• Descrição do problema:
Escreva a continuação da reflexão sobre justiça do texto fornecido, começando logo após sua última frase.

• Texto fornecido:
• • • •
No dia seguinte, de volta a Universidade, comentei o ocorrido e ouvi de colegas: é…um infeliz…. Fruto do sistema… Judiação… Blá-blá-blá e mimimi. Fruto de que sistema? Do sistema a que todos fazemos parte? Infeliz por quê? coitado de quê? E se um tiro fosse dado e resultasse em morte, qual a proposta? Fazer mais 100 camisetas com a estampa do morto e sair zumbimente com cartazes gritando Justiça?

Quando vejo isso me pergunto: de que justiça falamos? Qual justiça temos? Que justiça queremos? Justiça para quem e para que? Porque não falamos nem pensamos em coisas comuns. O que temos tem um certo colorido. O que gritamos tem outro colorido. E o que silenciamos tem, ainda, outro colorido. Triste fim das cores partidárias e politizadas. Viraram chacota.

Na verdade, perderam seus significados e seus significantes.
• • • •
• Informações fornecidas:

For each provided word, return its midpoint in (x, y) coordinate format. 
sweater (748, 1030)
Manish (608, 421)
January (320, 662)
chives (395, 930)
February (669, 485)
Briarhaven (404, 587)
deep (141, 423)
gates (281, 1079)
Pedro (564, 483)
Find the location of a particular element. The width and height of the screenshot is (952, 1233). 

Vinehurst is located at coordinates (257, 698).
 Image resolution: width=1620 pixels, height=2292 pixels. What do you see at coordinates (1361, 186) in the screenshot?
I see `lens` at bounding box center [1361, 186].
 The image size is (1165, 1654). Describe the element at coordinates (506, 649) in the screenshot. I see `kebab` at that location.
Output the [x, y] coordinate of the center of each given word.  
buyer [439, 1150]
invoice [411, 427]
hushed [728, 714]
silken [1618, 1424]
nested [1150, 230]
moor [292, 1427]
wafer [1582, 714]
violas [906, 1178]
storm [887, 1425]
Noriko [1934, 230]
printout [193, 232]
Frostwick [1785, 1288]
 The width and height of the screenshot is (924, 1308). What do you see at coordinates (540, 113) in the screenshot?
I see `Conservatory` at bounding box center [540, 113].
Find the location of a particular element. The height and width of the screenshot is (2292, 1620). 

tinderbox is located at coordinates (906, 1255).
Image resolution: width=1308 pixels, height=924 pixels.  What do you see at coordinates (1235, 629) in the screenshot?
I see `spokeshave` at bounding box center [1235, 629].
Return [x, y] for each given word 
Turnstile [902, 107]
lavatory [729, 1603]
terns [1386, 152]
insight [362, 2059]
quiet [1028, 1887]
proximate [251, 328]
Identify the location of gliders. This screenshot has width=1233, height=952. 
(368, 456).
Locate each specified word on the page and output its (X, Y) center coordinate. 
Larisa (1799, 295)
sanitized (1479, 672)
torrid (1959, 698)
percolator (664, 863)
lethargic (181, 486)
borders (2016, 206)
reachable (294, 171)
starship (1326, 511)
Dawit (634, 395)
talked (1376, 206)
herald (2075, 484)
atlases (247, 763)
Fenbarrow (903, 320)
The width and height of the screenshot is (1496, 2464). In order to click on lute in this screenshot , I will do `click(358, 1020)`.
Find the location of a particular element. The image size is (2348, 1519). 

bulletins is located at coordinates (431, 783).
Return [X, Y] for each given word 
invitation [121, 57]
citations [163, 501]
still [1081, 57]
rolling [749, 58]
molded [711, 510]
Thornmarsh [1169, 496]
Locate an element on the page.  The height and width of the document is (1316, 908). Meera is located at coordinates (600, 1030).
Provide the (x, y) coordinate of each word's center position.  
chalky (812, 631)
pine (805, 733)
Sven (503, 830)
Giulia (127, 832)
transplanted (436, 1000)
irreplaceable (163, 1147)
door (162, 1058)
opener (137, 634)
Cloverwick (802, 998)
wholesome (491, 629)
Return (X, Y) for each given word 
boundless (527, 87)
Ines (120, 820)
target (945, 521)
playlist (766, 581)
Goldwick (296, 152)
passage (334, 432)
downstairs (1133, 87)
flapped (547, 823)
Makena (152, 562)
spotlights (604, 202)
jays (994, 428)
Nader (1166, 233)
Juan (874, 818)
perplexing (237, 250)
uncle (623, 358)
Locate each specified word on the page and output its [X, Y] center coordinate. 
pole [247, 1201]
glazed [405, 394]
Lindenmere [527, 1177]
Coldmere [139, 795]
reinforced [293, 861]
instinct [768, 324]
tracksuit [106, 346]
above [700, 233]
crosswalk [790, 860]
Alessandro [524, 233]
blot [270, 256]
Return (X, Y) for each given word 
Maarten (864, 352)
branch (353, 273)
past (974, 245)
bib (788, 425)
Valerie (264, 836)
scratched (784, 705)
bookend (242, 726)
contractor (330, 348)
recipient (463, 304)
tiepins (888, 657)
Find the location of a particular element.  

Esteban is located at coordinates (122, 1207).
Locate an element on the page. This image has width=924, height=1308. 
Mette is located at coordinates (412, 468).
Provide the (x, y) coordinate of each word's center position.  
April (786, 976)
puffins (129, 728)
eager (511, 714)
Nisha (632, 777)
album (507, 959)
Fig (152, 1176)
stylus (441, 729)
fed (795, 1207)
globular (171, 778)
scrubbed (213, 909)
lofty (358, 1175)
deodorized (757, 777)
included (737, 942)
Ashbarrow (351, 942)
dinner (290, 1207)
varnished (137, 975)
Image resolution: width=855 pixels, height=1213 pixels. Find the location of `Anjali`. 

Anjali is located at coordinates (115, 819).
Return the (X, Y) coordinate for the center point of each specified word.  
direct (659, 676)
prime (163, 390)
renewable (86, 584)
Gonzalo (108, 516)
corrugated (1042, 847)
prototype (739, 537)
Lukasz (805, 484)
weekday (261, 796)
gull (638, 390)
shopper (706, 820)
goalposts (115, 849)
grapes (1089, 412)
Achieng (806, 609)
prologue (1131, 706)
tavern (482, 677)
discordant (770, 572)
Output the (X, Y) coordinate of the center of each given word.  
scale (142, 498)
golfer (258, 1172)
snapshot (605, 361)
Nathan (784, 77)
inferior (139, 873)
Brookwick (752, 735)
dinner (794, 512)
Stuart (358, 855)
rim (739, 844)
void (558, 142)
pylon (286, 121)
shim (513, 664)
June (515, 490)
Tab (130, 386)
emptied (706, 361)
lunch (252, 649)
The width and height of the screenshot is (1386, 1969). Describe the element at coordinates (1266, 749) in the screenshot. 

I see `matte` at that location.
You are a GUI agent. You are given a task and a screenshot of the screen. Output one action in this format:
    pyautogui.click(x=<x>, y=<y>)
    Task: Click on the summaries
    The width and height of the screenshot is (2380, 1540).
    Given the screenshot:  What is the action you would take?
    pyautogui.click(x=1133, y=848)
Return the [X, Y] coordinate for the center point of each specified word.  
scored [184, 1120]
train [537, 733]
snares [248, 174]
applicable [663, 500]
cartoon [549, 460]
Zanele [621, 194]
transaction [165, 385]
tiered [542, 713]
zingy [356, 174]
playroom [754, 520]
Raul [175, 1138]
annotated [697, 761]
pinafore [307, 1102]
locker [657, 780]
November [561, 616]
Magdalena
• • • •
• Resposta da tarefa:
Corrói a alma notarmos que tudo ganha colorações que não são refletidas e analisadas. Tudo que é dito é contra isso ou é por causa daquilo. Já não se pode ter um pensamento diferente, não se pode expressar uma predileção ou apontar um caminho: tais ações são dignas de morte na fogueira, tal qual na Idade Média. E a turma do patrulhamento não joga leve: destrói, invade a privacidade, detona com as relações.

Como seria bom termos aula de civilidade. De cultura. De leitura (essa, então, está premente). Como seria bom voltarmos a conviver com as pessoas pelo prazer de ser humano. Não sou Matusalém, mas sinto falta disso. Sinto falta de poder andar sem medo, de poder dizer o que penso, de poder gastar meu tempo com coisas melhores do que as que me são propostas. Entendo que viver em sociedade remete a isso todo que temos, em abril de 2018. Entendo. Mas mudar este estado de coisa sugere que mais pessoas manifestem seus pontos de vista e que atuem mais enfaticamente na sociedade da qual fazem parte.

Este pertencimento precisa ser responsável e coerente. Precisa ser enfático e intermitente. Porque de outra forma será apenas um mimimi sem efeito prático e sem transformação. Chega de dizer que o tempo dos militares foi bom. Vamos estudar mais História do Brasil, a luz do povo; vamos ter mais responsabilidade com nossas palavras, vamos gerar propostas mais mobilizantes e pontuais. Vamos transformar nosso interior, para então transformar nosso coletivo.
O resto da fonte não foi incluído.